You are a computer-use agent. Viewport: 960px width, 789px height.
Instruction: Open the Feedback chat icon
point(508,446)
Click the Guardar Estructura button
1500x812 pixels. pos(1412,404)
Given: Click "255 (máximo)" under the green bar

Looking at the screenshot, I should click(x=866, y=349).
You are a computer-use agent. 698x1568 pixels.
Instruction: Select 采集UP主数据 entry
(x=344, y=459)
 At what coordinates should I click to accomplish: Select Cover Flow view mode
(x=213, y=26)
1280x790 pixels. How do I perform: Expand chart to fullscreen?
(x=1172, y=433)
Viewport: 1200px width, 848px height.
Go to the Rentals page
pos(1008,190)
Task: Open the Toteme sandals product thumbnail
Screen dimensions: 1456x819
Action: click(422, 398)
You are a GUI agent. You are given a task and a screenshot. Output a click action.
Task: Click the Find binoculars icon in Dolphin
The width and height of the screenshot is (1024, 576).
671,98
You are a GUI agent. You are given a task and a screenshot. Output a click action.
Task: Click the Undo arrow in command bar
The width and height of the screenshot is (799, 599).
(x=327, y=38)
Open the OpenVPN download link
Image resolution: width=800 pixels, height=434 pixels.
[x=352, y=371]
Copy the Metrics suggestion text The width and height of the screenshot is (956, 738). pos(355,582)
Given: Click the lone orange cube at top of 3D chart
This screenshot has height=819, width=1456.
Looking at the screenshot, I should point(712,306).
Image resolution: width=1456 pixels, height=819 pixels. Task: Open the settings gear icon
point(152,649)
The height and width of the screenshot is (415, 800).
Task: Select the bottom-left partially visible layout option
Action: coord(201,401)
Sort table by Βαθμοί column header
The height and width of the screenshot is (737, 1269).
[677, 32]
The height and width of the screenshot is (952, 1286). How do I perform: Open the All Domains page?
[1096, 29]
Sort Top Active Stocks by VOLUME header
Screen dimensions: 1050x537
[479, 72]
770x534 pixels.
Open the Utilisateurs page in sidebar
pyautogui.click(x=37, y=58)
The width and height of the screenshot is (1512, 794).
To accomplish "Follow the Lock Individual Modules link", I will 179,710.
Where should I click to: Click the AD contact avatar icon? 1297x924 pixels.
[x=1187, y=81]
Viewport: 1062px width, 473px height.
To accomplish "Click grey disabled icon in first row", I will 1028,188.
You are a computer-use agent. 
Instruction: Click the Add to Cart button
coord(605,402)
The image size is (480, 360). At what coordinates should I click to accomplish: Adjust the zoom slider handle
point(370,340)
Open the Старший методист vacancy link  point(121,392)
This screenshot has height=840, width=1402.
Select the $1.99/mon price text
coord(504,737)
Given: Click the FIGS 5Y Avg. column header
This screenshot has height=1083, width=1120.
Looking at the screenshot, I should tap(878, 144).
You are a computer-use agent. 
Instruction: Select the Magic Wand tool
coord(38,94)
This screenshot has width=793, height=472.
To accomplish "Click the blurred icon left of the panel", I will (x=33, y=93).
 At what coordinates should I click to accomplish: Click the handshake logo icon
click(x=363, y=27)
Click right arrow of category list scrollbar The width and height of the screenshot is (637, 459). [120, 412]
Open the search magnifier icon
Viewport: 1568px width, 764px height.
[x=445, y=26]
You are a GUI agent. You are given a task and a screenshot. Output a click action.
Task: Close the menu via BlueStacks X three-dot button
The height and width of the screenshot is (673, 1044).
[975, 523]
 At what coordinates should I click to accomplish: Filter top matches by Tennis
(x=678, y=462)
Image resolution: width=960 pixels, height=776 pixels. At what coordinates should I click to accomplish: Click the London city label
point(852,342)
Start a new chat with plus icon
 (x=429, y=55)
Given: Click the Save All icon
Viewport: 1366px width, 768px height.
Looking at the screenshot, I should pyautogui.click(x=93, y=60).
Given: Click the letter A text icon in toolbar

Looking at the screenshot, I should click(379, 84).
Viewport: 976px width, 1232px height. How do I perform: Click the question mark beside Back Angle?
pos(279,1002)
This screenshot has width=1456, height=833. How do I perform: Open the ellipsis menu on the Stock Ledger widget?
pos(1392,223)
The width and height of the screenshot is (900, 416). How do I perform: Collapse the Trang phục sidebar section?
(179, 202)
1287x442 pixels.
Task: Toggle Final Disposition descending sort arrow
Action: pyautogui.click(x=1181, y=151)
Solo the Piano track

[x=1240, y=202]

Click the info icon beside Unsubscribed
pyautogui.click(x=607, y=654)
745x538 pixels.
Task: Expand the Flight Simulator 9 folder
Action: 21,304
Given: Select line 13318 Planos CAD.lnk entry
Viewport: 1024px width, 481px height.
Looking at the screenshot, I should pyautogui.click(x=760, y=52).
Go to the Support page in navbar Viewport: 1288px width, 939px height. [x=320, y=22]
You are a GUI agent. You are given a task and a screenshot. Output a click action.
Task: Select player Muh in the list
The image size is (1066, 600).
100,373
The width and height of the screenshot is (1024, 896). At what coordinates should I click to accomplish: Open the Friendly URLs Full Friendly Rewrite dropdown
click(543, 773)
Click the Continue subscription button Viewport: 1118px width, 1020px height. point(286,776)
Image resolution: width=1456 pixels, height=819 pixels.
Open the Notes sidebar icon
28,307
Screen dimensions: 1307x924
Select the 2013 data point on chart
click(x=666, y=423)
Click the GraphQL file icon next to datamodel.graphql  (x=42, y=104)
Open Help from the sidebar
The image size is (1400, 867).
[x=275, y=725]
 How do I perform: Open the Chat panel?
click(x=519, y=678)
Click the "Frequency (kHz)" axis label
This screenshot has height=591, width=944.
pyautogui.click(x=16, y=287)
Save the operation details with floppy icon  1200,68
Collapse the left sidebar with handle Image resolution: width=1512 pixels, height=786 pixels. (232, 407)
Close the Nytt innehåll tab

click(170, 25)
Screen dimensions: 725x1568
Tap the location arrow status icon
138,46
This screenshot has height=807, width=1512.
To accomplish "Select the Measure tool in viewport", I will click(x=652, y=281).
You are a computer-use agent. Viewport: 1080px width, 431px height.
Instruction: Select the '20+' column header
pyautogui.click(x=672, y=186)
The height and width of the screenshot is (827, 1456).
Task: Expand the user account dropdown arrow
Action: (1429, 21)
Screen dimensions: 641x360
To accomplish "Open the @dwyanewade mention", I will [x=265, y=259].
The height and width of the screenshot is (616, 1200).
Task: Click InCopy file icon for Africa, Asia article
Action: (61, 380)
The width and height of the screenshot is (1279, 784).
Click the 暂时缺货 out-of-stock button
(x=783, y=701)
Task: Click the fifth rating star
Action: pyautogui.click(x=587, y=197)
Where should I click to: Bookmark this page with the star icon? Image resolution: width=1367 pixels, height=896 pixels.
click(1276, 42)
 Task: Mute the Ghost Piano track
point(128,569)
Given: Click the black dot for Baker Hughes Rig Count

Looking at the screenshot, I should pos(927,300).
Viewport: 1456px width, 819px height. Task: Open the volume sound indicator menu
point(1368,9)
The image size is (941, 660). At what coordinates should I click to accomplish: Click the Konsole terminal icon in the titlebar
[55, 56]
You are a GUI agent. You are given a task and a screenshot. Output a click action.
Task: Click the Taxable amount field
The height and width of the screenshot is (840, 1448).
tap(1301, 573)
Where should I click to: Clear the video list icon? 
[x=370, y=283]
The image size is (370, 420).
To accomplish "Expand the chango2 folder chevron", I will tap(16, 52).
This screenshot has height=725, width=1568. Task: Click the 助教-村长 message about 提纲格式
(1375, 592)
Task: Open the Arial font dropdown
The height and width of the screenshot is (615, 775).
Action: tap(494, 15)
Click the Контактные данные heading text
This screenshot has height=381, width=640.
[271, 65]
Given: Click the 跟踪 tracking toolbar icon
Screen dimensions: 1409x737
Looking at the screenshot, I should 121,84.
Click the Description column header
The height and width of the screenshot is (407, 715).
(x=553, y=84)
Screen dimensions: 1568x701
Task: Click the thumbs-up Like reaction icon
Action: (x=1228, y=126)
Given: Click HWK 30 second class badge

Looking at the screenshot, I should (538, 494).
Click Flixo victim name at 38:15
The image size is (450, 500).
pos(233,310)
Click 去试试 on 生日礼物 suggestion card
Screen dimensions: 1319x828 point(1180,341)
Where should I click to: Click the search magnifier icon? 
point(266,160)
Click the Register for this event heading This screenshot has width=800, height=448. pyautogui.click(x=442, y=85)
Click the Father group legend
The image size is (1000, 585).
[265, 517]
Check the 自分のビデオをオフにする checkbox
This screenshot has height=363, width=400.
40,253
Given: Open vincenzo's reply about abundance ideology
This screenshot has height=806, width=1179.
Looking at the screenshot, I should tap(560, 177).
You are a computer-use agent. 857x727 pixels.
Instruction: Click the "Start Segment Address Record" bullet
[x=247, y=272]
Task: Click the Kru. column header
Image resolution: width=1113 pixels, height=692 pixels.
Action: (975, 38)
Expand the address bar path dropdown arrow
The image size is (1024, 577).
::::::::::
* **WRITTEN TASK**
Set out the lines from the very first one through the line containing "(x=1172, y=433)", both included, as a JSON list of strings with one string per line and blank lines omitted.

* **SOLUTION FOR THIS EXERCISE**
[
  "You are a computer-use agent. Viewport: 960px width, 789px height.",
  "Instruction: Open the Feedback chat icon",
  "point(508,446)",
  "Click the Guardar Estructura button",
  "1500x812 pixels. pos(1412,404)",
  "Given: Click \"255 (máximo)\" under the green bar",
  "Looking at the screenshot, I should click(x=866, y=349).",
  "You are a computer-use agent. 698x1568 pixels.",
  "Instruction: Select 采集UP主数据 entry",
  "(x=344, y=459)",
  " At what coordinates should I click to accomplish: Select Cover Flow view mode",
  "(x=213, y=26)",
  "1280x790 pixels. How do I perform: Expand chart to fullscreen?",
  "(x=1172, y=433)"
]